Czynniki sprzyjające
Eksperci wśród czynników, które sprzyjają eksportowi, zwracali także uwagą na tak z pozoru błahe, jak migracje czy obecność zagranicznych sieci handlowych w naszym kraju.
— Wielu Polaków wyjechało z Polski i tam szukało polskiej żywności, dlatego zaczęła się ona pojawiać na półkach różnych sklepów i posmakowała również rodzimym obywatelom wielu krajów. Jeśli zatem słyszymy o sukcesie polskiej żywności za granicą, wiedzmy, że w dużej mierze jego zasługa leży w tym kanale — mówił Piotr Soroczyński. Jeśli natomiast chodzi o zagraniczne sieci — większość produktów sprzedawanych w naszym kraju kupują one przecież w Polsce. Ponadto część tego asortymentu trafia też na półki sklepów tych sieci w wielu innych krajach. Eksport ułatwiają również dostępne instrumenty wsparcia. Radosław Runowski, dyrektor w Departamencie Wsparcia e-gospodarki w Polskiej Agencji Rozwoju Przedsiębiorczości (PARP), opowiadał o unijnych programach z nowej perspektywy, które mogą wesprzeć umiędzynarodowienie polskich firm.
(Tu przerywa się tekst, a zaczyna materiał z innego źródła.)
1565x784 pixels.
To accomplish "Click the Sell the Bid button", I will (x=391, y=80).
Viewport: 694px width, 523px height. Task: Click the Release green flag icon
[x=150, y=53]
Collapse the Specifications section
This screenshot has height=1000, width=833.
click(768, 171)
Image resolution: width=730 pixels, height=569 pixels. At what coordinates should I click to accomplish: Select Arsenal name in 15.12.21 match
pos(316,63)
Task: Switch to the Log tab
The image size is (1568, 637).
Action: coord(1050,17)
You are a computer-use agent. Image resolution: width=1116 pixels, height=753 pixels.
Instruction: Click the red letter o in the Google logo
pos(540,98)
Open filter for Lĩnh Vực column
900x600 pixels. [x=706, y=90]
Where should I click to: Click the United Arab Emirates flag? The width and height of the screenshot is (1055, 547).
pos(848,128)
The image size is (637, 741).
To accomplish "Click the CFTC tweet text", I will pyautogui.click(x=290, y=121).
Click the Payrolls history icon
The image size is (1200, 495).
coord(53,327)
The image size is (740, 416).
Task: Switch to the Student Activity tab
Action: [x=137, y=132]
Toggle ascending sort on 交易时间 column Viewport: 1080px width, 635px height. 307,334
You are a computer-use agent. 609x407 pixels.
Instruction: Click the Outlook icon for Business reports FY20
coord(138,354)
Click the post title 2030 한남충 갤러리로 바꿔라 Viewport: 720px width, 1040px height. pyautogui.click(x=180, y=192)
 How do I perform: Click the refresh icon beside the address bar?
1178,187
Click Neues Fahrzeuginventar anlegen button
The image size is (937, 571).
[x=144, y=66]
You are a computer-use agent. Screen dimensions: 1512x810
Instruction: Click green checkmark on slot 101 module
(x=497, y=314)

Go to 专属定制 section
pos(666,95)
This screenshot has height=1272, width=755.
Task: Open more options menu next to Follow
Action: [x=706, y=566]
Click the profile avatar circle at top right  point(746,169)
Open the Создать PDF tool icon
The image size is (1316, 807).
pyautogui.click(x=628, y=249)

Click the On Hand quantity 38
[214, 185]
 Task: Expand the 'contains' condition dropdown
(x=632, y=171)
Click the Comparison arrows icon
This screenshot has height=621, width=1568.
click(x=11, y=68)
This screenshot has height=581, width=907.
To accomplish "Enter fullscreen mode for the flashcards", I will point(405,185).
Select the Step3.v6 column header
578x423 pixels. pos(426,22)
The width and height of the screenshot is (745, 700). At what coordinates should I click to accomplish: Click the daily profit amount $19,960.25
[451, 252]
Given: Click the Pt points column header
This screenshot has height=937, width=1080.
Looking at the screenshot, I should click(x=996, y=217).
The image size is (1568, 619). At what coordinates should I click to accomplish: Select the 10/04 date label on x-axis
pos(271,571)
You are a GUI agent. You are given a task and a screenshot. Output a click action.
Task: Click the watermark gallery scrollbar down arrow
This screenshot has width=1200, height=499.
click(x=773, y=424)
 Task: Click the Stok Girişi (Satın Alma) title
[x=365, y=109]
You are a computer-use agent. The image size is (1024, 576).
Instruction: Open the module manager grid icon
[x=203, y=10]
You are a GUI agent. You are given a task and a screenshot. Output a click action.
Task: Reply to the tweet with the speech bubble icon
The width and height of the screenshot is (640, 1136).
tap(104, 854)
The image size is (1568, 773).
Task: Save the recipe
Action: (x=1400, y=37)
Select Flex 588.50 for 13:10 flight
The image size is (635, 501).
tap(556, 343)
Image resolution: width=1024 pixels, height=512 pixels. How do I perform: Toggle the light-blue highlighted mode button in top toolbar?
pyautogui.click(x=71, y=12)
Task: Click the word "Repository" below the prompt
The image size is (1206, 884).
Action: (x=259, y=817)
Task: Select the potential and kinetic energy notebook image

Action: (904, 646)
— Część z nich skierowana jest bezpośrednio do eksporterów, ale jest też wiele takich, które w sposób pośredni pomogą firmom wyjść za granicę — mówił Radosław Runowski. Arkadiusz Zabłoński, zastępca dyrektora departamentu finansowania strukturalnego w Banku Gospodarstwa Krajowego (BGK), wspominał natomiast o tym, że bank może wesprzeć eksporterów nie tylko finansowaniem dłużnym, ale również kapitałem, dzięki niedawno uruchomionemu Funduszowi Ekspansji Zagranicznej. Była też mowa o ubezpieczeniach ryzyka braku zapłaty, a także programach promocji eksportu organizowanych przez Ministerstwo Gospodarki.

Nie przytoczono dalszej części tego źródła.